Lors de la réunion extraordinaire du comité d'entreprise d'hier, le Pdg devait discuter avec les représentants syndicaux, d'un nouveau projet. Comme le dossier porté par Yann Le Breton, ancien directeur général du groupe, celui de The Dring Company est tombé à l'eau. Selon Arnaud Bord, ils n'apparaissaient pas assez fiables aux yeux des pouvoirs publics. Bertrand Delamarre aura bien caché son jeu en maintenant
le suspens jusqu'au bout. Il n'y avait, en réalité, aucun projet de cession supplémentaire : Call Expert Languedoc-Roussillon reste donc sa propriété. Les télé-opérateurs peuvent souffler.

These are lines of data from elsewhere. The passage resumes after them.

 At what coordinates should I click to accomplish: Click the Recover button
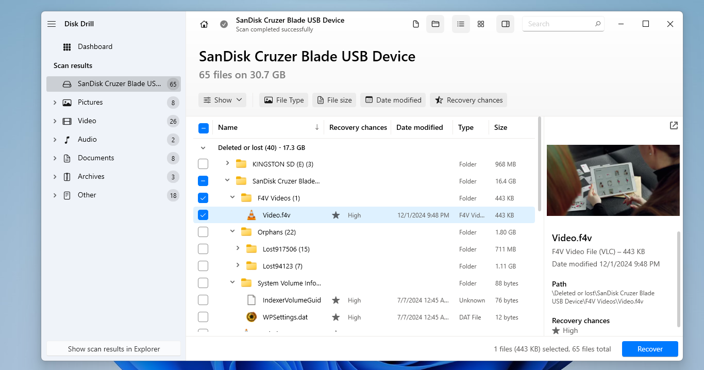click(x=649, y=349)

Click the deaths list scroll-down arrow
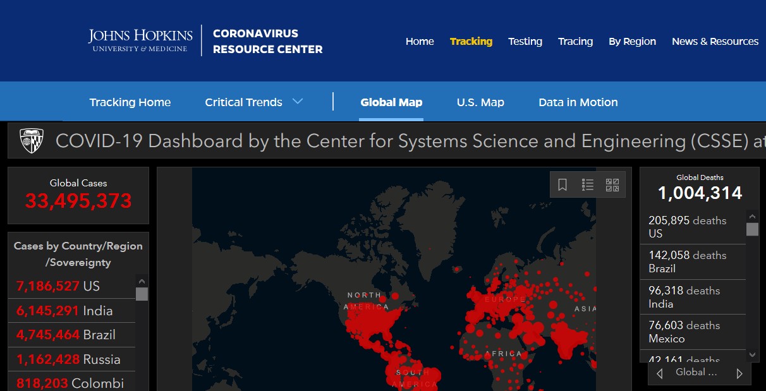pyautogui.click(x=752, y=356)
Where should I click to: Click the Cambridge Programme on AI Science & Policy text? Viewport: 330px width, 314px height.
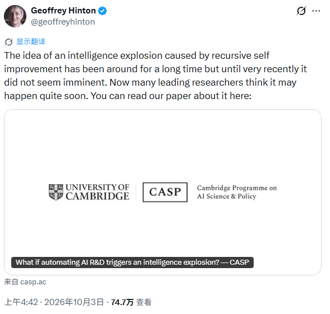click(x=237, y=192)
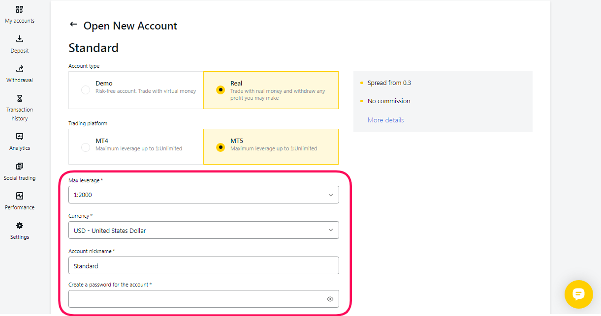Open the Performance icon
Image resolution: width=601 pixels, height=316 pixels.
click(x=20, y=196)
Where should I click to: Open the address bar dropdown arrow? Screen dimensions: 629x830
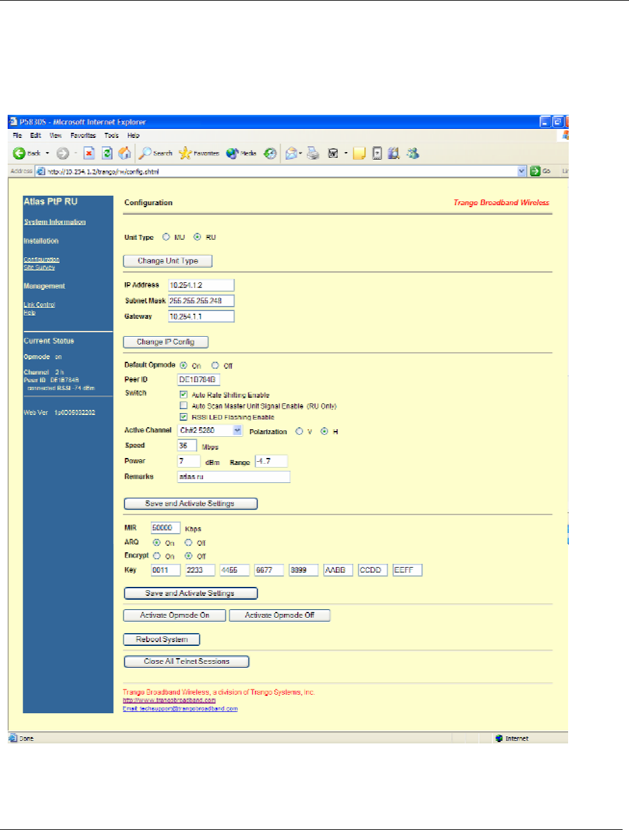click(521, 171)
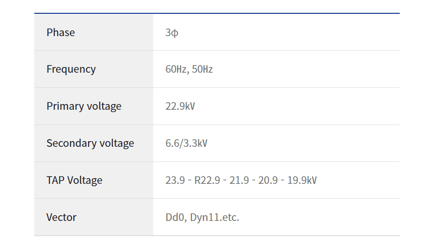
Task: Select the 23.9 tap voltage figure
Action: click(x=175, y=181)
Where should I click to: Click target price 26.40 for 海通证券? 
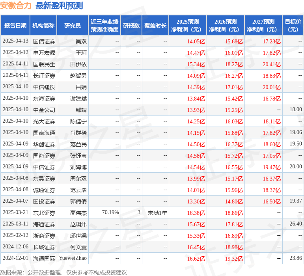pos(296,224)
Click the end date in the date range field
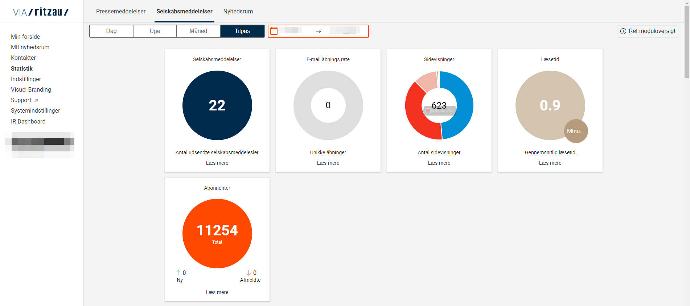Viewport: 690px width, 306px height. pos(345,31)
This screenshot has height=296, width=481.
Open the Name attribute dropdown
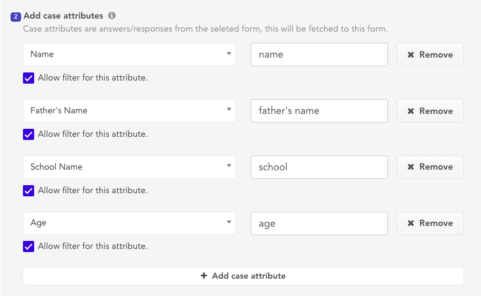pyautogui.click(x=129, y=54)
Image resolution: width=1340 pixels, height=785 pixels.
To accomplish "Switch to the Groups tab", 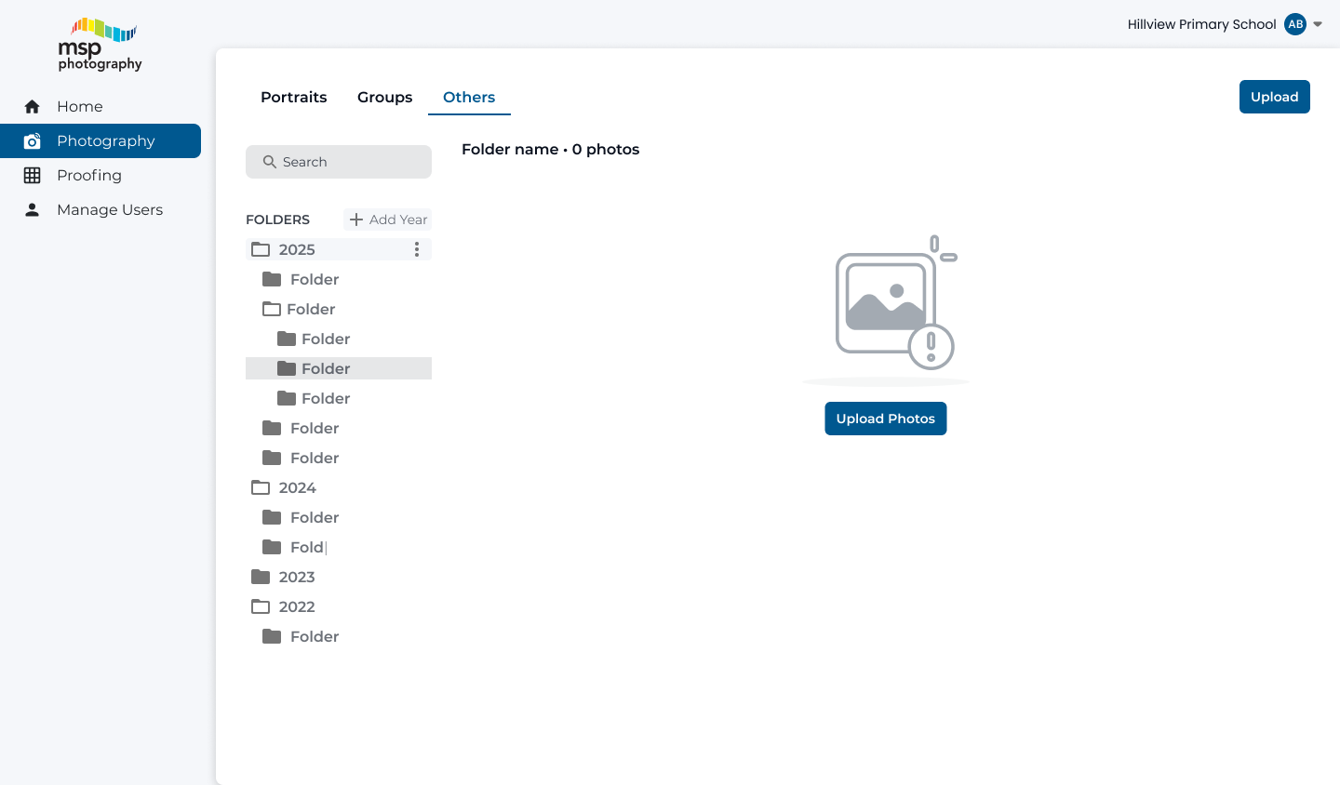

« On continue comme s'il ne s'était rien passé. Comme si le mois et demi précédent n'avait jamais eu lieu » se réjouit Arnaud Bord, qui obtient après un long combat, un revirement heureux. « C'est énorme ! On a la garantie que les avantages sociaux resteront tels quels. Et les emplois aussi, en dehors des départs volontaires. » « Aujourd'hui, ajoute-t-il, le but de Bertrand Delamarre est de faire travailler 80 personnes. » Le Pdg aurait proposé en ce but un étalement de la dette de la filiale (estimée à un million d'euros), tout en précisant aux salariés que l'avenir de Call Expert Languedoc-Roussillon était désormais entre leurs mains. Les employés, qui n'ont jamais quitté leur poste en 6 semaines de crise, relèveront sans doute le challenge, le baume au coeur. Arnaud Bord en tout cas ne cachait pas sa joie hier soir ; résumant sa journée en deux petits mots : « victoire » et « soulagement ».